Adverse event rates are non-trivial. Discontinuation rates due to adverse events were 12.2% in the 9 mg group and 18.2% in the 12 mg group, compared to 4% in placebo. This means roughly 1 in 5 people assigned to the highest dose stopped the drug because they couldn’t tolerate it. The most common adverse events were nausea, diarrhea, constipation, and decreased appetite, which are similar to side effects seen with other GLP-1 and dual agonists. These side effects often diminish over time, but some participants did not tolerate them.

The trial duration is 68 weeks, not a lifetime. This is the initial efficacy signal. Whether patients maintain the weight loss after discontinuing retatrutide, or what happens with longer-term use, is unknown. All three agonists showed sustained weight loss over the trial period, but most weight-loss medications result in weight regain after discontinuation.

Knee osteoarthritis was moderate, not end-stage. Participants had symptomatic knee pain but were ambulatory and able to complete the trial. The findings may not apply to people with severe, advanced osteoarthritis or those with multiple joint involvement.

Safety profile is not fully characterized. This is Phase 3, the stage before approval. The trial enrolled 445 participants; post-marketing surveillance after approval will inevitably identify rare adverse events. A signal of interest has emerged in early retatrutide trials regarding potential pancreatitis and other GI complications, though TRIUMPH-4 data on this endpoint were not highlighted in the topline announcement.

Full results remain unpublished. Eli Lilly released topline data in December 2025. The full peer-reviewed publication in a medical journal has not yet appeared. Peer review may raise methodological points or highlight limitations not apparent in the press release.

What this means in practice

For patients with obesity and symptomatic knee osteoarthritis, TRIUMPH-4 offers hope. A single injection that simultaneously shrinks the body and reduces pain is appealing, especially given the magnitude of both effects. For clinicians, the finding suggests that obesity should be treated aggressively in patients with osteoarthritis, because the weight loss itself may be as important as any other intervention.

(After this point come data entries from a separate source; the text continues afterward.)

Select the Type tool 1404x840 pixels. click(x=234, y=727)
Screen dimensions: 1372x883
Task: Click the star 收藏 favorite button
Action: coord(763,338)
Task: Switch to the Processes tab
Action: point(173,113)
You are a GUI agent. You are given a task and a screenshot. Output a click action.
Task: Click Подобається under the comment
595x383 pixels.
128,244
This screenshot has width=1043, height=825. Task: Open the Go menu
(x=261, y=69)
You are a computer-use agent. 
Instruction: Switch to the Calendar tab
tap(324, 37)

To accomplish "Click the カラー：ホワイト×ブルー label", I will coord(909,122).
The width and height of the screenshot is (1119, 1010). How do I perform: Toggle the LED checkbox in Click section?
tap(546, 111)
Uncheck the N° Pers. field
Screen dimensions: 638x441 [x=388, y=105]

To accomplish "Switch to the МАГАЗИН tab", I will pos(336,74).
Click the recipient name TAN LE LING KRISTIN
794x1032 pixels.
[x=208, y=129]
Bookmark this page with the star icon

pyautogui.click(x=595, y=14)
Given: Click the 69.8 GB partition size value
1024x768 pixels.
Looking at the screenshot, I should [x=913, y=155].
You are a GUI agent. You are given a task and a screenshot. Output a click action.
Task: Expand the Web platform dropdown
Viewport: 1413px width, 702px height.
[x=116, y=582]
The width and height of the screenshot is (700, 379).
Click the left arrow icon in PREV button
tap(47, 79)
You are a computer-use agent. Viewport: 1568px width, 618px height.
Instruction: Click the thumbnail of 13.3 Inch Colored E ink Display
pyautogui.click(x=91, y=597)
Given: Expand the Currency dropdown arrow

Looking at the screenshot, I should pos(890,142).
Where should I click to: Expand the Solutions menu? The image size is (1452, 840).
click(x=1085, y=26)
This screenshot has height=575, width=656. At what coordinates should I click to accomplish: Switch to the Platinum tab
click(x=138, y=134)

That said, retatrutide is not yet approved for any indication. Regulatory review is ongoing. When (and if) approved, it will likely be indicated for weight loss, possibly with knee pain relief as a secondary benefit for certain patients.

The adverse event rate is important context: approximately 1 in 5 people discontinue due to nausea or GI side effects at the highest dose. This is higher than what is typically seen with GLP-1 agonists. For some patients, a lower dose of retatrutide or a step-down approach (starting low and titrating up slowly to improve tolerability) might be necessary.

The trial also highlights an underappreciated opportunity: weight loss medications might be evaluated not just for weight, but for comorbid conditions that improve with weight loss. Osteoarthritis is one; sleep apnea and hypertension are others. The TRIUMPH program is testing retatrutide in all three contexts, which suggests the field is moving toward whole-person health outcomes rather than single-biomarker endpoints.

Source and further reading

Primary trial results (topline announcement): Eli Lilly, “Lilly’s triple agonist, retatrutide, delivered weight loss of up to an average of 71.2 lbs along with substantial relief from osteoarthritis pain in first successful Phase 3 trial,” December 2025.

Trial design publication: Giblin et al., “Retatrutide for the treatment of obesity, obstructive sleep apnea and knee osteoarthritis: Rationale and design of the TRIUMPH registrational clinical trials,” Diabetes, Obesity and Metabolism 28(1):83–93 (2026). https://doi.org/10.1111/dom.70209

Clinical trial registry: NCT05931367: A Study of Retatrutide (LY3437943) Once Weekly in Participants With Obesity or Overweight and Knee Osteoarthritis (TRIUMPH-4)

Full peer-reviewed results are expected to be published in 2026 following formal medical presentations.